Finding and nurturing sporting talent at the grassroot level is very important to a
country’s future success. While countries like India entirely fail to give importance to this,
China is at the other end of the spectrum.
China has been a superpower at the Olympics since their first appearance at the games
in 1952 with a haul of over 600 medals which ranks them 7th in the all-time medal
standings. With this kind of success, it’s easy for viewers to disregard the cost that must
be paid to achieve it. Chinese sports schools begin training students as early as the age
of six and are put through gruelling regimes that push them to the limits of their physical
capability. The number of people that have to fail for one to succeed is so high, that we
have to question whether the price that is paid for the small chance of finding sporting
success is worth it.
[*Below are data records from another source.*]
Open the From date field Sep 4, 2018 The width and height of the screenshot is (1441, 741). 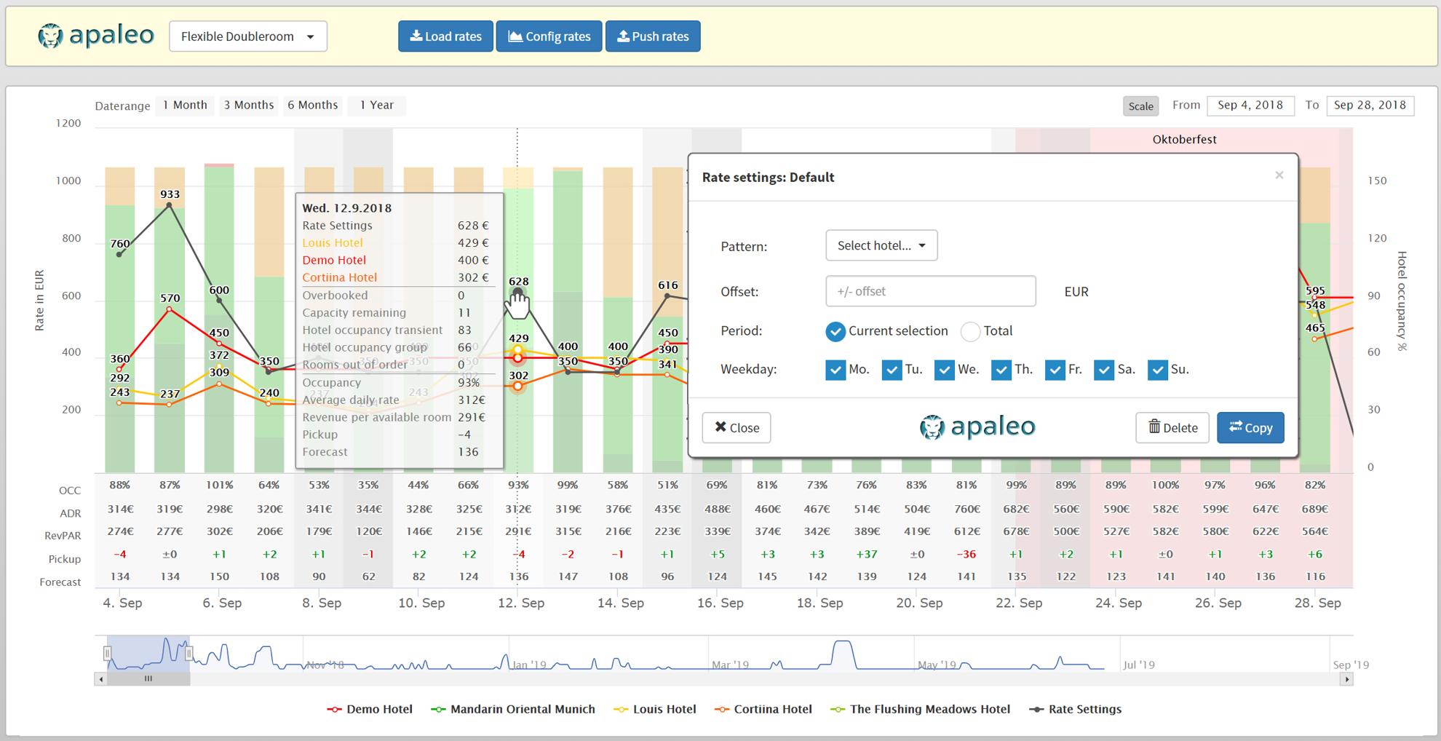(1250, 106)
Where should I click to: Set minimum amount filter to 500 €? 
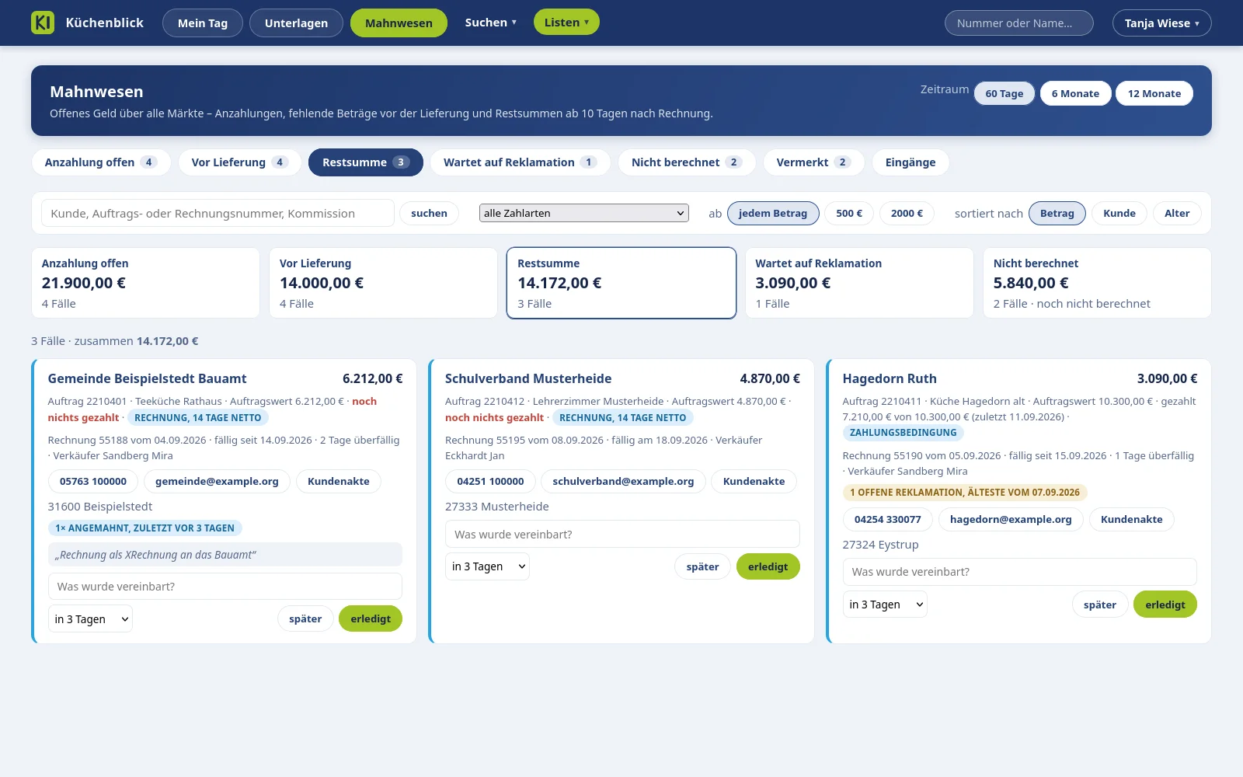[849, 213]
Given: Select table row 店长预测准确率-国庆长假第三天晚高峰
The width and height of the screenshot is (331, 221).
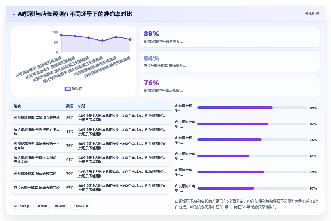Looking at the screenshot, I should pyautogui.click(x=91, y=160).
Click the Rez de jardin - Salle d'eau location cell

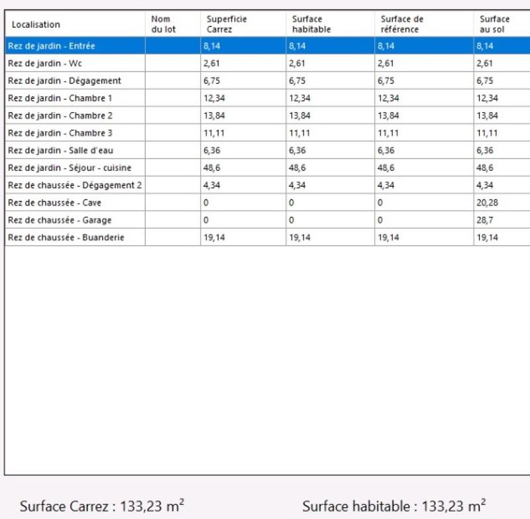tap(60, 150)
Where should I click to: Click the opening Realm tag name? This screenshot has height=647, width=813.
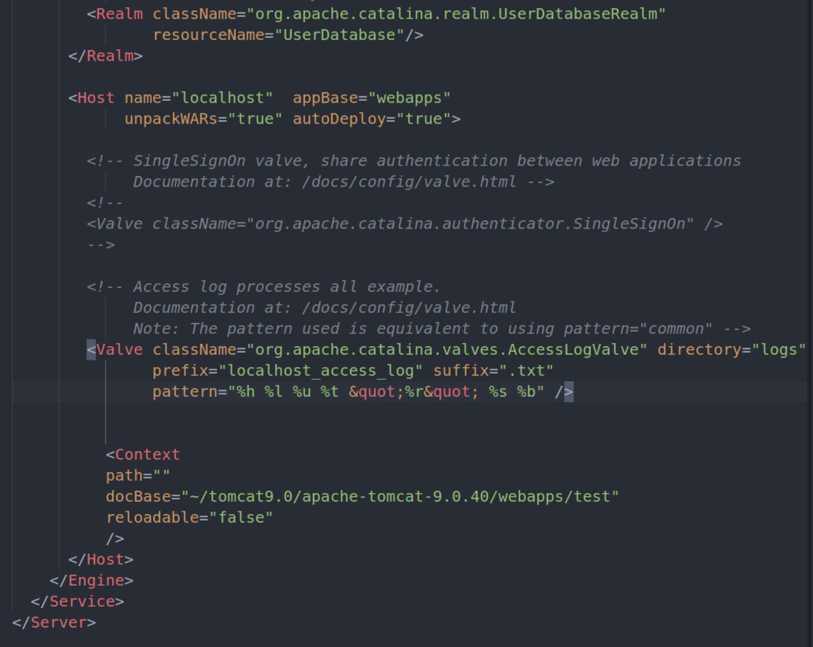click(x=119, y=14)
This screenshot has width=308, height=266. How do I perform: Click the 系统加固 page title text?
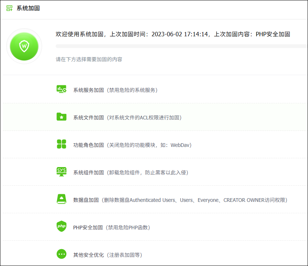pyautogui.click(x=28, y=8)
For instance, Chinese gymnast Zhang Shangwu, was a specialist in
the rings but injured his Achilles tendon and now sells bracelets in the Beijing
subway.The ideology that it is impossible to go down two paths– in this case sports and
education, without dedicating adequate time to each one is archaic that exists in Indian
and Chinese societies along with many others. This is a way of thinking that I feel must
be replaced with focusing on finding the ideal balance between sports and the
classroom. A famous athlete to be inspired by is NFL Safety Troy Polamalu who achieved
a degree in history while he was still in the league; proving that it is very possible to reach
the highest level of sports and still have an education to fall back on.